--- BEGIN Provided information ---

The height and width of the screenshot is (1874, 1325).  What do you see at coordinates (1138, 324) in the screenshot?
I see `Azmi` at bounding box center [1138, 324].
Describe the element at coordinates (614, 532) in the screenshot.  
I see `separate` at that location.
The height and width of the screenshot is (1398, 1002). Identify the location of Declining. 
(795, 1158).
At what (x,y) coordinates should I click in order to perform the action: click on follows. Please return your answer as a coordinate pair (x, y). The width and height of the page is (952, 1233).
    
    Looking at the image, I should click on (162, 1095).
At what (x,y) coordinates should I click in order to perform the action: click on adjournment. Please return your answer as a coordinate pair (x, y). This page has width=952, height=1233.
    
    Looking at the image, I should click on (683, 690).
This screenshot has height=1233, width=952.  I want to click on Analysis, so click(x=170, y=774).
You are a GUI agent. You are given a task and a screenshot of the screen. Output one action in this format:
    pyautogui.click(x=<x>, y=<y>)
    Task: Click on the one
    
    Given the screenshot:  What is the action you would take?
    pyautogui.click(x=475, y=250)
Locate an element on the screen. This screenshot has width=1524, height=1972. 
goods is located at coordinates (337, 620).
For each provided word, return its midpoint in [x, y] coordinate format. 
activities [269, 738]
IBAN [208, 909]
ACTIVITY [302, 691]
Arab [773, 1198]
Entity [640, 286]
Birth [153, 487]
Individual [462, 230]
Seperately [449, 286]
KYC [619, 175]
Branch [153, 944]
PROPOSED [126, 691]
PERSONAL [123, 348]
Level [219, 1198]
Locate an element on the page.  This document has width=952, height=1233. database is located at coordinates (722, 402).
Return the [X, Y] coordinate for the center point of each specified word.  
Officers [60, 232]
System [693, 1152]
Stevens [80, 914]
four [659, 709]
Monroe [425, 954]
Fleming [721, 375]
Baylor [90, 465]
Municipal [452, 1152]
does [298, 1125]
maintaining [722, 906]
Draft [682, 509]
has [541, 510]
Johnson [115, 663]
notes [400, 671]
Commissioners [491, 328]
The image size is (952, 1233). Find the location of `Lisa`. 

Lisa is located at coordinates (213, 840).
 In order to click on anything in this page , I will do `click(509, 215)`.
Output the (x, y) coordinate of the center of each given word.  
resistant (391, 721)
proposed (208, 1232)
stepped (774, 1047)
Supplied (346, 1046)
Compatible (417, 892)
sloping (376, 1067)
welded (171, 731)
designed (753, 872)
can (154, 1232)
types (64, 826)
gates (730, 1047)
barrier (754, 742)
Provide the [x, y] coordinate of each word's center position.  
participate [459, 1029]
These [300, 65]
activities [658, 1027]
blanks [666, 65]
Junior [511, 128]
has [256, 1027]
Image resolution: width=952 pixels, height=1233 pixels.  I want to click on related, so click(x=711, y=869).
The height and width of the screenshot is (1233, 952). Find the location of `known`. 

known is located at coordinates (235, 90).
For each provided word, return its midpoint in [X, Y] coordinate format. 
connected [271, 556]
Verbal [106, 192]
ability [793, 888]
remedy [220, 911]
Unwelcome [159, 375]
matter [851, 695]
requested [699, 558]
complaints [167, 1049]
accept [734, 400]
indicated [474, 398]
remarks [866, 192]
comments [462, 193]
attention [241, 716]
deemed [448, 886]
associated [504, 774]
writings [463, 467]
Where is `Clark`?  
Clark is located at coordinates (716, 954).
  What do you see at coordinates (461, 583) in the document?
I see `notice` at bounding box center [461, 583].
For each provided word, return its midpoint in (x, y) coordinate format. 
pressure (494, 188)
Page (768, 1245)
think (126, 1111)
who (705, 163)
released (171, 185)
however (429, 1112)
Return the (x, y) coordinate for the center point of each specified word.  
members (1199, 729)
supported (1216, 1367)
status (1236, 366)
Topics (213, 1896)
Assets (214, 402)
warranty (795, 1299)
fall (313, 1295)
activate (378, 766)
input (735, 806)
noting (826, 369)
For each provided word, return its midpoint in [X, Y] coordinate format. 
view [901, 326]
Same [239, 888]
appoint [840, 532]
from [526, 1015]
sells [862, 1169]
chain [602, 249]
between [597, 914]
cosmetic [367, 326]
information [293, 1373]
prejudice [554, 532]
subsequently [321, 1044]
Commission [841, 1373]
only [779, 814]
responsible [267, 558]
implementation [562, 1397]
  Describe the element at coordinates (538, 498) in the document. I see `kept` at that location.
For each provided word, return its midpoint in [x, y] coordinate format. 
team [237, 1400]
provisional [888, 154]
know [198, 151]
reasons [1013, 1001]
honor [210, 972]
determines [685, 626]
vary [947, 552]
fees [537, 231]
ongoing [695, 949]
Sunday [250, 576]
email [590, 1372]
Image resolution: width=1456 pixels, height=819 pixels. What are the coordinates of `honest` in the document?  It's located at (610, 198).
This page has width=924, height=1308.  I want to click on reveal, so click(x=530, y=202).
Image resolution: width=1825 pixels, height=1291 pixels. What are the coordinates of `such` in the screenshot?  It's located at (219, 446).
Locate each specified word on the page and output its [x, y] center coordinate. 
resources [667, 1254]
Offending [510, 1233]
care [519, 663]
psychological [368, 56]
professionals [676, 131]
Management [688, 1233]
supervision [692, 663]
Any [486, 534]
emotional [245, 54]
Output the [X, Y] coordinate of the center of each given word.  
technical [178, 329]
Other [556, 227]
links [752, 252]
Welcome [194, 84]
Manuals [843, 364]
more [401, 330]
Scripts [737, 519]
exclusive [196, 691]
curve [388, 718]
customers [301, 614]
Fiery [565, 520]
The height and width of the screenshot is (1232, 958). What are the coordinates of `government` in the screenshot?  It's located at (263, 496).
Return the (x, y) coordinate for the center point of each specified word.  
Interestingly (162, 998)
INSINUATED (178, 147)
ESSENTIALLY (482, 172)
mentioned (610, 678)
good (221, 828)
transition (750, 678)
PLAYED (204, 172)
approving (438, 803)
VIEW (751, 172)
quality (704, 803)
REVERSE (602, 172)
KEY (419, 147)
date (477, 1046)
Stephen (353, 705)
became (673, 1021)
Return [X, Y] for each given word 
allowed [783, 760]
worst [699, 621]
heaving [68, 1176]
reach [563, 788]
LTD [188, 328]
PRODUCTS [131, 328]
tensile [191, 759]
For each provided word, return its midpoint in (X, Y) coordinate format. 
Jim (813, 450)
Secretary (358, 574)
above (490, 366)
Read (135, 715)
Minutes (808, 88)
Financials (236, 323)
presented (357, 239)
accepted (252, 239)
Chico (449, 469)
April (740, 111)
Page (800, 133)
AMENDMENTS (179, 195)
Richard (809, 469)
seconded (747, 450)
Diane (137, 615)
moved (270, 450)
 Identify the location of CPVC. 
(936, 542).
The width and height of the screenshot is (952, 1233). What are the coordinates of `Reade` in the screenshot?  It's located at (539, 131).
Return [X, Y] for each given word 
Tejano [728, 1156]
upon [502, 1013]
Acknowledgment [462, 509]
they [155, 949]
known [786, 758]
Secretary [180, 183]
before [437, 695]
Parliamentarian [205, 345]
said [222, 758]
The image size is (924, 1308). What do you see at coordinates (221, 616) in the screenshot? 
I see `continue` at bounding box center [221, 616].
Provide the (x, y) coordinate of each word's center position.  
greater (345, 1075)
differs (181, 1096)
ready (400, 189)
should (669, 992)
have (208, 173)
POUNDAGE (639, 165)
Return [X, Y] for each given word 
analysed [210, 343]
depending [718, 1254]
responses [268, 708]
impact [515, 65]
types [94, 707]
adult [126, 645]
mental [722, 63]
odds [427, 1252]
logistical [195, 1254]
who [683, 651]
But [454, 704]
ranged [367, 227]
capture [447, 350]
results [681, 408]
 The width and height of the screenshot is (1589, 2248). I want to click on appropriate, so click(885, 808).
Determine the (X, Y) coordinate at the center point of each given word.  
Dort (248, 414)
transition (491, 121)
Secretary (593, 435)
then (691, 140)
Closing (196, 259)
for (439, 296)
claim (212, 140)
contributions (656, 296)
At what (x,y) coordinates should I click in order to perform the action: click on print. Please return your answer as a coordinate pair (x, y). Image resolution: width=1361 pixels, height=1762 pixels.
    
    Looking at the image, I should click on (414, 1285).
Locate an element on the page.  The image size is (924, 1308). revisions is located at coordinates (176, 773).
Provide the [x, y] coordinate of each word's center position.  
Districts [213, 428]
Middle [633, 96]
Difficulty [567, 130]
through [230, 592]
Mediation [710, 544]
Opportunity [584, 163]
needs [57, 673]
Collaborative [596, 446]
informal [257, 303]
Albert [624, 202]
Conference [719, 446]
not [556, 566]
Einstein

--- END Provided information ---

Copy the lines of the listing exactly, beginning with the line that contains "date (477, 1046)" and ending after the line that contains "Diane (137, 615)".

date (477, 1046)
Stephen (353, 705)
became (673, 1021)
Return [X, Y] for each given word 
allowed [783, 760]
worst [699, 621]
heaving [68, 1176]
reach [563, 788]
LTD [188, 328]
PRODUCTS [131, 328]
tensile [191, 759]
For each provided word, return its midpoint in (X, Y) coordinate format. 
Jim (813, 450)
Secretary (358, 574)
above (490, 366)
Read (135, 715)
Minutes (808, 88)
Financials (236, 323)
presented (357, 239)
accepted (252, 239)
Chico (449, 469)
April (740, 111)
Page (800, 133)
AMENDMENTS (179, 195)
Richard (809, 469)
seconded (747, 450)
Diane (137, 615)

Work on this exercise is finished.